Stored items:
[Start of section]

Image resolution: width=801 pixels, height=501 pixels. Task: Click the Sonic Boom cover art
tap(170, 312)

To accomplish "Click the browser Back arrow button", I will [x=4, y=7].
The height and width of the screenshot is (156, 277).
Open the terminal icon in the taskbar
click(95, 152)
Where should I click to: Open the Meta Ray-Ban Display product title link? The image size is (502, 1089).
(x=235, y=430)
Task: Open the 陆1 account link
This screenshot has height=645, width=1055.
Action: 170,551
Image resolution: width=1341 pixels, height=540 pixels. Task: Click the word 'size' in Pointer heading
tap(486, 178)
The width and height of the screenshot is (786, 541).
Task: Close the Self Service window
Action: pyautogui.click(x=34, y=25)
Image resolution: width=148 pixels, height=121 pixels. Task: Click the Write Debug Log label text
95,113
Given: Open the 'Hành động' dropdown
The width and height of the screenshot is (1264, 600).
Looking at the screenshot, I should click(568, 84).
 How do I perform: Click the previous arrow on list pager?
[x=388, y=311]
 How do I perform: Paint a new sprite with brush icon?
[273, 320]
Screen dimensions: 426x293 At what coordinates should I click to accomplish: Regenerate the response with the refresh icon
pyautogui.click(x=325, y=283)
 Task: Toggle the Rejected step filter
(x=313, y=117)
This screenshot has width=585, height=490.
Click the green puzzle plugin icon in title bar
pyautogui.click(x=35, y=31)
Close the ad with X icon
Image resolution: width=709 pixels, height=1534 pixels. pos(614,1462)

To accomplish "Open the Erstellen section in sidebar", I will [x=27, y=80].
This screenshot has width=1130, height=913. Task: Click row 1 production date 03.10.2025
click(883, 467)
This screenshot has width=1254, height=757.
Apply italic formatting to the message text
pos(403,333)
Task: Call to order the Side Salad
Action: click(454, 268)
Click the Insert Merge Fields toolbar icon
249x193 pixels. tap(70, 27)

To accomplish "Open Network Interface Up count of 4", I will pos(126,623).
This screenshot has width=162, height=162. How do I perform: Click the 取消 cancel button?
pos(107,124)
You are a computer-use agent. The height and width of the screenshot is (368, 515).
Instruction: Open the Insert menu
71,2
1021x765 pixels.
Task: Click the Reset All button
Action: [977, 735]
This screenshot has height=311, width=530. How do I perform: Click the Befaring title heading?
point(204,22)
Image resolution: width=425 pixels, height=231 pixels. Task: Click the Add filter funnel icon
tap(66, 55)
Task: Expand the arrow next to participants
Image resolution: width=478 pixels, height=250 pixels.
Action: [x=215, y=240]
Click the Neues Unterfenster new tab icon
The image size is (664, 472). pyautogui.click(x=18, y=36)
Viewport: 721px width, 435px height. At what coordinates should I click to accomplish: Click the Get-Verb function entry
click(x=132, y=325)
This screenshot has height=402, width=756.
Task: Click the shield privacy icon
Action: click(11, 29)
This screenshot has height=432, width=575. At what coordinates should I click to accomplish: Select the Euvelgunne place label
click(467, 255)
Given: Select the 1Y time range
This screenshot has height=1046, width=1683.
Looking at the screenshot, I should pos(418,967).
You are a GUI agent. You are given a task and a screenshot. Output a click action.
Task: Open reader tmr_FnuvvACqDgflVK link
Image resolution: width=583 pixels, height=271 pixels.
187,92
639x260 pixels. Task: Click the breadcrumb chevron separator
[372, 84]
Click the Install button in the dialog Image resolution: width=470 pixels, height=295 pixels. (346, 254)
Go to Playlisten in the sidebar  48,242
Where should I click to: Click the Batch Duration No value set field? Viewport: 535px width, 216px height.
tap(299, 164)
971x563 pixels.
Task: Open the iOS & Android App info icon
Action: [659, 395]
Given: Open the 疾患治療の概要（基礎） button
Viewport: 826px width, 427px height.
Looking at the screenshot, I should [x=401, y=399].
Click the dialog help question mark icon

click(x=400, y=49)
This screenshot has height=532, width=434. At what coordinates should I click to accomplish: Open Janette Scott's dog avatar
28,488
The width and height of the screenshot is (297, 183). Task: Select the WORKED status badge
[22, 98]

[End of section]

§ WHAT YOU SHOULD DO
Retype the records, line for line.

§ PROBLEM SOLUTION
Image resolution: width=801 pixels, height=501 pixels. Task: Click the Sonic Boom cover art
tap(170, 312)

To accomplish "Click the browser Back arrow button", I will [x=4, y=7].
The height and width of the screenshot is (156, 277).
Open the terminal icon in the taskbar
click(95, 152)
Where should I click to: Open the Meta Ray-Ban Display product title link? The image size is (502, 1089).
(x=235, y=430)
Task: Open the 陆1 account link
This screenshot has height=645, width=1055.
Action: 170,551
Image resolution: width=1341 pixels, height=540 pixels. Task: Click the word 'size' in Pointer heading
tap(486, 178)
The width and height of the screenshot is (786, 541).
Task: Close the Self Service window
Action: pyautogui.click(x=34, y=25)
Image resolution: width=148 pixels, height=121 pixels. Task: Click the Write Debug Log label text
95,113
Given: Open the 'Hành động' dropdown
The width and height of the screenshot is (1264, 600).
Looking at the screenshot, I should click(568, 84).
 How do I perform: Click the previous arrow on list pager?
[x=388, y=311]
 How do I perform: Paint a new sprite with brush icon?
[273, 320]
Screen dimensions: 426x293 At what coordinates should I click to accomplish: Regenerate the response with the refresh icon
pyautogui.click(x=325, y=283)
 Task: Toggle the Rejected step filter
(x=313, y=117)
This screenshot has width=585, height=490.
Click the green puzzle plugin icon in title bar
pyautogui.click(x=35, y=31)
Close the ad with X icon
Image resolution: width=709 pixels, height=1534 pixels. pos(614,1462)

To accomplish "Open the Erstellen section in sidebar", I will [x=27, y=80].
This screenshot has width=1130, height=913. Task: Click row 1 production date 03.10.2025
click(883, 467)
This screenshot has width=1254, height=757.
Apply italic formatting to the message text
pos(403,333)
Task: Call to order the Side Salad
Action: click(454, 268)
Click the Insert Merge Fields toolbar icon
249x193 pixels. tap(70, 27)

To accomplish "Open Network Interface Up count of 4", I will pos(126,623).
This screenshot has width=162, height=162. How do I perform: Click the 取消 cancel button?
pos(107,124)
You are a computer-use agent. The height and width of the screenshot is (368, 515).
Instruction: Open the Insert menu
71,2
1021x765 pixels.
Task: Click the Reset All button
Action: [977, 735]
This screenshot has height=311, width=530. How do I perform: Click the Befaring title heading?
point(204,22)
Image resolution: width=425 pixels, height=231 pixels. Task: Click the Add filter funnel icon
tap(66, 55)
Task: Expand the arrow next to participants
Image resolution: width=478 pixels, height=250 pixels.
Action: [x=215, y=240]
Click the Neues Unterfenster new tab icon
The image size is (664, 472). pyautogui.click(x=18, y=36)
Viewport: 721px width, 435px height. At what coordinates should I click to accomplish: Click the Get-Verb function entry
click(x=132, y=325)
This screenshot has height=402, width=756.
Task: Click the shield privacy icon
Action: click(11, 29)
This screenshot has height=432, width=575. At what coordinates should I click to accomplish: Select the Euvelgunne place label
click(467, 255)
Given: Select the 1Y time range
This screenshot has height=1046, width=1683.
Looking at the screenshot, I should pos(418,967).
You are a GUI agent. You are given a task and a screenshot. Output a click action.
Task: Open reader tmr_FnuvvACqDgflVK link
Image resolution: width=583 pixels, height=271 pixels.
187,92
639x260 pixels. Task: Click the breadcrumb chevron separator
[372, 84]
Click the Install button in the dialog Image resolution: width=470 pixels, height=295 pixels. (346, 254)
Go to Playlisten in the sidebar  48,242
Where should I click to: Click the Batch Duration No value set field? Viewport: 535px width, 216px height.
tap(299, 164)
971x563 pixels.
Task: Open the iOS & Android App info icon
Action: [659, 395]
Given: Open the 疾患治療の概要（基礎） button
Viewport: 826px width, 427px height.
Looking at the screenshot, I should [x=401, y=399].
Click the dialog help question mark icon

click(x=400, y=49)
This screenshot has height=532, width=434. At what coordinates should I click to accomplish: Open Janette Scott's dog avatar
28,488
The width and height of the screenshot is (297, 183). Task: Select the WORKED status badge
[22, 98]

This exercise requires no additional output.